What you are asked to do – Copy the records below, putting "Board" wherever "Committee" appears and keeping every other character as it is.

>> start

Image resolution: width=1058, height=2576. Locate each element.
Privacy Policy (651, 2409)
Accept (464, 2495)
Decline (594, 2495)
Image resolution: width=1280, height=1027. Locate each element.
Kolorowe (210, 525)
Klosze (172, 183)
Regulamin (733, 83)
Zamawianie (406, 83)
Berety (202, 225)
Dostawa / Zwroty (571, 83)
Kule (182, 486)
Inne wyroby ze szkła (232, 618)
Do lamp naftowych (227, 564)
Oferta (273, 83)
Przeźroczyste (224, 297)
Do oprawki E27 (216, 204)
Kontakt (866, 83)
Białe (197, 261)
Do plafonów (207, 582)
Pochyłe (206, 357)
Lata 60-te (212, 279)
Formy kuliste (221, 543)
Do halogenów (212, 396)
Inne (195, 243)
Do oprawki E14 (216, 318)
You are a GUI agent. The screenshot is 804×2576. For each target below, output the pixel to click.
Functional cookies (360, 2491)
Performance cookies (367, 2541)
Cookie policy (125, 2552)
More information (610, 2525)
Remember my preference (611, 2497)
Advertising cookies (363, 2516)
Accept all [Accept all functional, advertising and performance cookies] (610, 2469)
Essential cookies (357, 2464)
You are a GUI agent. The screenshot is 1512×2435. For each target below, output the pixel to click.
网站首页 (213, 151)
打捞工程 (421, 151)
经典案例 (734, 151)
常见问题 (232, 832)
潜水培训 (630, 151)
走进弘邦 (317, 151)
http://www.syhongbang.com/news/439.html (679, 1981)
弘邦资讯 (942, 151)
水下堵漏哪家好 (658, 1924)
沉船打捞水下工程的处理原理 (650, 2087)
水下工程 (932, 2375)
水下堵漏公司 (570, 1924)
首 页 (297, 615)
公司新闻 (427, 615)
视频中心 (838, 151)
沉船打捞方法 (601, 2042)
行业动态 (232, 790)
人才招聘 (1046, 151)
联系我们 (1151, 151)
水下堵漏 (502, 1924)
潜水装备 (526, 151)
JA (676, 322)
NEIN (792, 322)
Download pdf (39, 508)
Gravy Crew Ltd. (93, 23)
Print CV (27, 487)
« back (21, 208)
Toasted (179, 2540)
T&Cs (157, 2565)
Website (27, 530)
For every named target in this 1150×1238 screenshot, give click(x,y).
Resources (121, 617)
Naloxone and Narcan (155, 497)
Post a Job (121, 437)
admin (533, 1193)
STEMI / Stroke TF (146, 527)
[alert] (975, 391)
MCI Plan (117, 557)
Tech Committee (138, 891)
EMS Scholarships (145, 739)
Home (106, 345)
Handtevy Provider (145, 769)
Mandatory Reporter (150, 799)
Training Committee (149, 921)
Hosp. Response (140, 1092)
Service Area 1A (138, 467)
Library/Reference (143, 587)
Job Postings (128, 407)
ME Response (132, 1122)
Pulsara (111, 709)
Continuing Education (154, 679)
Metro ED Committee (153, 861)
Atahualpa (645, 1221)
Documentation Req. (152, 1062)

>> end

Answer in full –
Image resolution: width=1058, height=2576. Locate each element.
Privacy Policy (651, 2409)
Accept (464, 2495)
Decline (594, 2495)
Image resolution: width=1280, height=1027. Locate each element.
Kolorowe (210, 525)
Klosze (172, 183)
Regulamin (733, 83)
Zamawianie (406, 83)
Berety (202, 225)
Dostawa / Zwroty (571, 83)
Kule (182, 486)
Inne wyroby ze szkła (232, 618)
Do lamp naftowych (227, 564)
Oferta (273, 83)
Przeźroczyste (224, 297)
Do oprawki E27 (216, 204)
Kontakt (866, 83)
Białe (197, 261)
Do plafonów (207, 582)
Pochyłe (206, 357)
Lata 60-te (212, 279)
Formy kuliste (221, 543)
Do halogenów (212, 396)
Inne (195, 243)
Do oprawki E14 (216, 318)
You are a GUI agent. The screenshot is 804×2576. For each target below, output the pixel to click.
Functional cookies (360, 2491)
Performance cookies (367, 2541)
Cookie policy (125, 2552)
More information (610, 2525)
Remember my preference (611, 2497)
Advertising cookies (363, 2516)
Accept all [Accept all functional, advertising and performance cookies] (610, 2469)
Essential cookies (357, 2464)
You are a GUI agent. The screenshot is 1512×2435. For each target below, output the pixel to click.
网站首页 (213, 151)
打捞工程 (421, 151)
经典案例 (734, 151)
常见问题 (232, 832)
潜水培训 (630, 151)
走进弘邦 (317, 151)
http://www.syhongbang.com/news/439.html (679, 1981)
弘邦资讯 (942, 151)
水下堵漏哪家好 (658, 1924)
沉船打捞水下工程的处理原理 (650, 2087)
水下工程 (932, 2375)
水下堵漏公司 (570, 1924)
首 页 (297, 615)
公司新闻 (427, 615)
视频中心 (838, 151)
沉船打捞方法 (601, 2042)
行业动态 (232, 790)
人才招聘 (1046, 151)
联系我们 (1151, 151)
水下堵漏 (502, 1924)
潜水装备 (526, 151)
JA (676, 322)
NEIN (792, 322)
Download pdf (39, 508)
Gravy Crew Ltd. (93, 23)
Print CV (27, 487)
« back (21, 208)
Toasted (179, 2540)
T&Cs (157, 2565)
Website (27, 530)
For every named target in this 1150×1238 screenshot, give click(x,y).
Resources (121, 617)
Naloxone and Narcan (155, 497)
Post a Job (121, 437)
admin (533, 1193)
STEMI / Stroke TF (146, 527)
[alert] (975, 391)
MCI Plan (117, 557)
Tech Board (138, 891)
EMS Scholarships (145, 739)
Home (106, 345)
Handtevy Provider (145, 769)
Mandatory Reporter (150, 799)
Training Board (149, 921)
Hosp. Response (140, 1092)
Service Area 1A (138, 467)
Library/Reference (143, 587)
Job Postings (128, 407)
ME Response (132, 1122)
Pulsara (111, 709)
Continuing Education (154, 679)
Metro ED Board (153, 861)
Atahualpa (645, 1221)
Documentation Req. (152, 1062)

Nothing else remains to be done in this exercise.